Recently, CZI disclosed its funding totals and details of multiple, separate grants. What kind of commitment to transparency can we expect under your leadership?
We have disclosed many of our grants publicly, either in announcements we’ve made ourselves or in news coverage—and like many peer philanthropic organizations, we annually disclose our grantmaking via IRS Form 990. We are still a young organization, launched in late 2015, but we do plan to make it easier to see information about our grantmaking and investments in the coming year—above and beyond the public disclosures we already make today around our giving.
As you start your job, what educational issues do you need to catch up on and learn about the most?
Like so many of the team members at the Chan Zuckerberg Initiative, I’m deeply interested in understanding more about what makes great teachers tick. What inspires them, where do they see opportunities, and what sorts of challenges do they experience inside the classroom. If we are going to play a role in helping teachers and schools meet the unique needs of each student, then we have to listen and learn from teachers that are already doing that work every day.
We have to move beyond the sort of superficial understanding that so many of us have—who have been on the receiving end of transformative educational experiences—toward a deeper level of understanding. Learning from teachers about the practice and art of teaching is the area I’m most excited about. And I’m looking forward to collaborating with educators, and bringing a complimentary and different skill set to the table, in ways that support and enable their work.
What kinds of organizations and initiatives are you, personally, interested in growing and possibly funding going forward?
My father, the youngest of nine children and a son to farmers, was able to come to the United States and earn his Ph.D. so that he could better provide for his family. His story, and abiding belief in the transformative potential of education, has—and will continue to have—a profound impact on my work. It’s a story that is, in many ways, emblematic of many immigrants to this country. But it’s not the story of far too many new Americans, or families from low income backgrounds. Because, while we know that education remains our greatest lever for social and economic mobility, we still grapple with challenges of access and equity.

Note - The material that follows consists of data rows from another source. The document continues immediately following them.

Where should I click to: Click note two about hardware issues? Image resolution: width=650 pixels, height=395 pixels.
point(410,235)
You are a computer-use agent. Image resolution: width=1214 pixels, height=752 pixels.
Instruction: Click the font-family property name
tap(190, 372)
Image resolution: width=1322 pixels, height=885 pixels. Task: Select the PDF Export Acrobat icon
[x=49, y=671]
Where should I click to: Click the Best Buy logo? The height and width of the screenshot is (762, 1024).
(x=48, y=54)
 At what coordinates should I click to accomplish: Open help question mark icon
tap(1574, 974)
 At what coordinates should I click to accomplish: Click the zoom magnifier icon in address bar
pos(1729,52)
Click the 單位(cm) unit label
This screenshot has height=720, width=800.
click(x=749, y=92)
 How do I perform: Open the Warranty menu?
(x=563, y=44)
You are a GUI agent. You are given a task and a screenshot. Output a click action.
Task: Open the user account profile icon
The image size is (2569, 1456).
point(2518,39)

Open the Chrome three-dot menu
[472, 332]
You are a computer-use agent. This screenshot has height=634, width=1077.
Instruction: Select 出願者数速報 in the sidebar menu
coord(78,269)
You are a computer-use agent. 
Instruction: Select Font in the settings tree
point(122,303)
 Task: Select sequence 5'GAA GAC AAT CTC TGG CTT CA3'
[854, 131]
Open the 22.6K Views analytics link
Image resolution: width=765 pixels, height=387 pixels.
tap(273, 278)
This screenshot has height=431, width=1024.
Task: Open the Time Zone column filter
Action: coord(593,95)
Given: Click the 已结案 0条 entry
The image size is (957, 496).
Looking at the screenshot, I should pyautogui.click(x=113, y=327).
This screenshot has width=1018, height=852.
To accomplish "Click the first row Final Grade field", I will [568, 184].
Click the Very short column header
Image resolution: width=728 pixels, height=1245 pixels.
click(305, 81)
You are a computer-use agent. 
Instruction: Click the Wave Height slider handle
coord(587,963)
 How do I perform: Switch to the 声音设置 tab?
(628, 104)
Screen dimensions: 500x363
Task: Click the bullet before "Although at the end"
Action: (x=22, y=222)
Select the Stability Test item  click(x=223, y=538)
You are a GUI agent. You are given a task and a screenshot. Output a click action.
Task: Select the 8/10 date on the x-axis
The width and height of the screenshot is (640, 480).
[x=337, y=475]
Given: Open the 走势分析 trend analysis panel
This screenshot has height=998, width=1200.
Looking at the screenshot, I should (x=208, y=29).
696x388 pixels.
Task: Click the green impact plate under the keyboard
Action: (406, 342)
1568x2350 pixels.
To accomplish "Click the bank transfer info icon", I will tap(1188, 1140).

I’m inspired by the potential to improve outcomes for all students. But I’m especially committed to identifying practices that can be game-changers for our most vulnerable students and populations. We’re going to continue to invest in programs with research-based practices, and the potential to address access and equity gaps not just on a limited basis, but at the sort of scale we need to fulfill the promise of our K-12 schools.
Efforts that allow me to combine interests in technology, education and bridging cultures are especially appealing. That might include collaborations between teachers, researchers and technologists to do research and build tools that are informed by the experiences and perspectives of teachers; advancing the work to translate what we know today about how students learn and develop it into practical resources that teachers can use in their classrooms; or building the infrastructure to accelerate research and development into how young people learn and develop.